Thursday, July 10th ~ 2014
Charles Murray, fellow at the American Enterprise Institute, and Timothy Smeeding, director at the Institute for Research on Poverty at the University of Wisconsin. Moderator: Belle Sawhill, a founder of the Seminars and senior fellow at Brookings Institution.


Timothy SmeedingTimothy Smeeding is a professor of public affairs and economics at the University of Wisconsin–Madison and director of the Institute for Research and Poverty. He also is a faculty fellow at the Center for the Study of Poverty and Inequality at Stanford University, a senior research affiliate at the National Poverty Center at the University of Michigan and a faculty fellow at the Employee Benefit Research Institute. His recent work is on low-income men and their role as fathers; mobility across generations; and inequality of income consumption and wealth and the measurement of poverty in a national and cross-national context.

Before coming to Wisconsin-Madison, he was the founding director of the Center for Policy Research at Syracuse University and taught economics at the University of Bowdoin, University of Utah and Vanderbilt University.

Smeeding has won many academic awards for his writing and research. His publications include From Parents to Children, co-edited with John Ermicsch and Markus Jantti; The Handbook of Economic Inequality, co-edited with Brian Nolan and Weimer Salverda; Poor Kids in a Rich Country: American’s Children in Comparative Perspective, co-authored with Lee Rainwater; The Future of the Family, co-edited by Daniel Patrick Moynihan and Lee Rainwater; and The American Welfare State: Laggard or Leader? with Irv Garfinkel and Lee Rainwater.

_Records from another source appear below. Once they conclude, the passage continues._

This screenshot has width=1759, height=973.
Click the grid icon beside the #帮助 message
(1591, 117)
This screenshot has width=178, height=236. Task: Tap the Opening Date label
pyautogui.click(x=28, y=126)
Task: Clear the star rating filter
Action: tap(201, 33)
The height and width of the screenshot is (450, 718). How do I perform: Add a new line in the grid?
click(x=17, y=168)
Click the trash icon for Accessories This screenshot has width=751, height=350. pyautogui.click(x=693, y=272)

In 2011 Smeeding published two edited volumes, Young Disadvantaged Men: Fathers, Families, Poverty, and Policy, with Irv Garfinkel and Ron Mincy, and Persistence, Privilege and Parenting: The Comparative Study of Intergenerational Mobility, with Robert Erikson and Markus Jantti.

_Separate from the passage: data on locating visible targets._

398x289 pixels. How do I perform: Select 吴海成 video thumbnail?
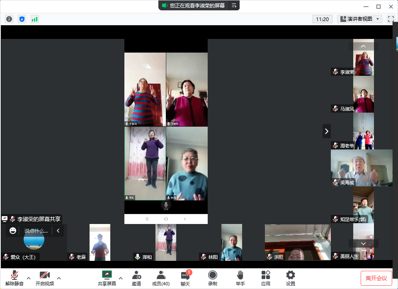click(362, 168)
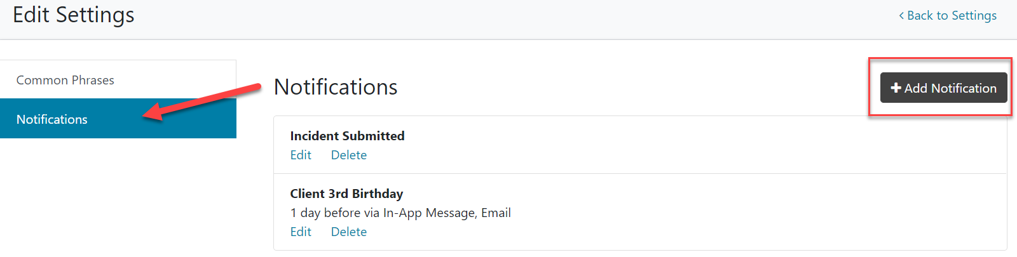Click the back chevron icon beside Back to Settings
The height and width of the screenshot is (257, 1017).
coord(901,16)
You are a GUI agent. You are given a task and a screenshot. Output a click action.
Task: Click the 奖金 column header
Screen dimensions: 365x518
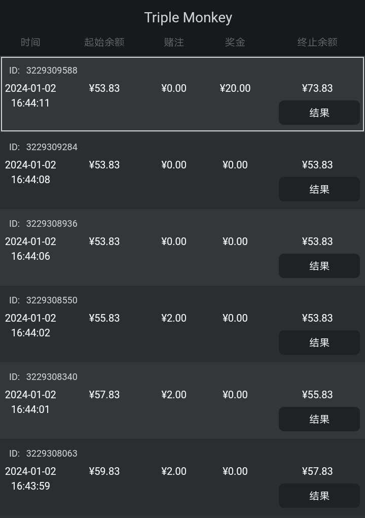(235, 42)
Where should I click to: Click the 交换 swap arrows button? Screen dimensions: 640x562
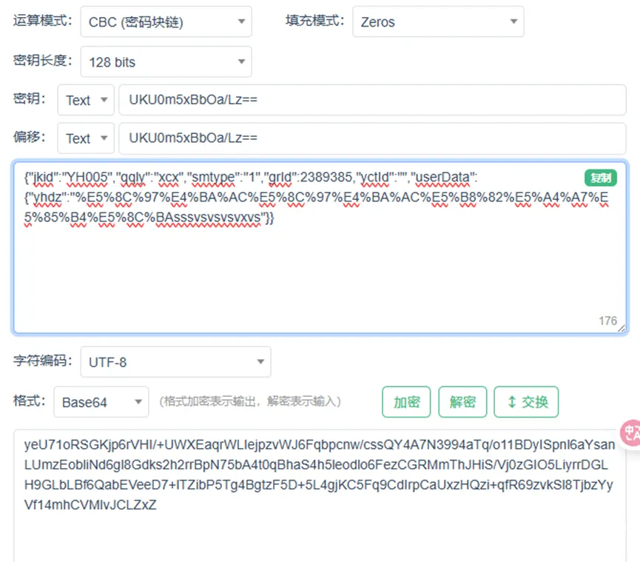coord(526,402)
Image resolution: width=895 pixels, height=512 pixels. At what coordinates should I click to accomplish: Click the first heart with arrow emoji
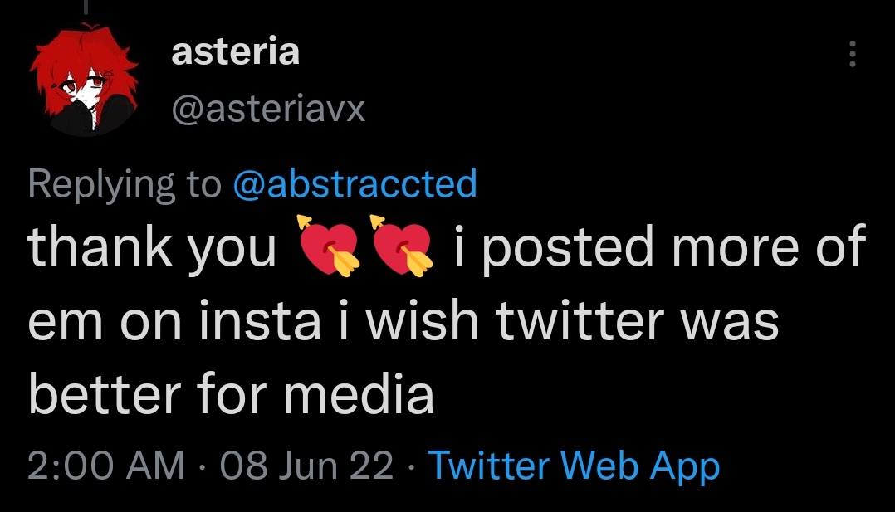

Smeeding graduated from Canisius College and received a Ph.D. in economics from the University of Wisconsin-Madison.

Charles MurrayCharles Murray is a political scientist and author. He first came to national attention in 1984 with the publication of Losing Ground, which has been credited as the intellectual foundation for the Welfare Reform Act of 1996. His 1994 New York Times bestseller, The Bell Curve, coauthored with the late Richard J. Herrnstein, sparked heated controversy for its analysis of the role of IQ in shaping America’s class structure. Murray’s other books include What It Means to Be a Libertarian, Human Accomplishment, In Our Hands and Real Education. His most recent book, Coming Apart, describes an unprecedented divergence in American classes over the last half century.

Murray has been a scholar at the American Enterprise Institute since 1990. His areas of research include marriage, family and social mores; libertarianism; human intelligence and social structure; culture; and crime.

Previously, he was a senior fellow at the Manhattan Institute for Policy Research, a research scientist at the American Institutes for Research and a Peace Corps volunteer and US-AID contractor in Thailand.

Murray received a B.A. from Harvard University with a major in history and a Ph.D. in political science, Massachusetts Institute of Technology.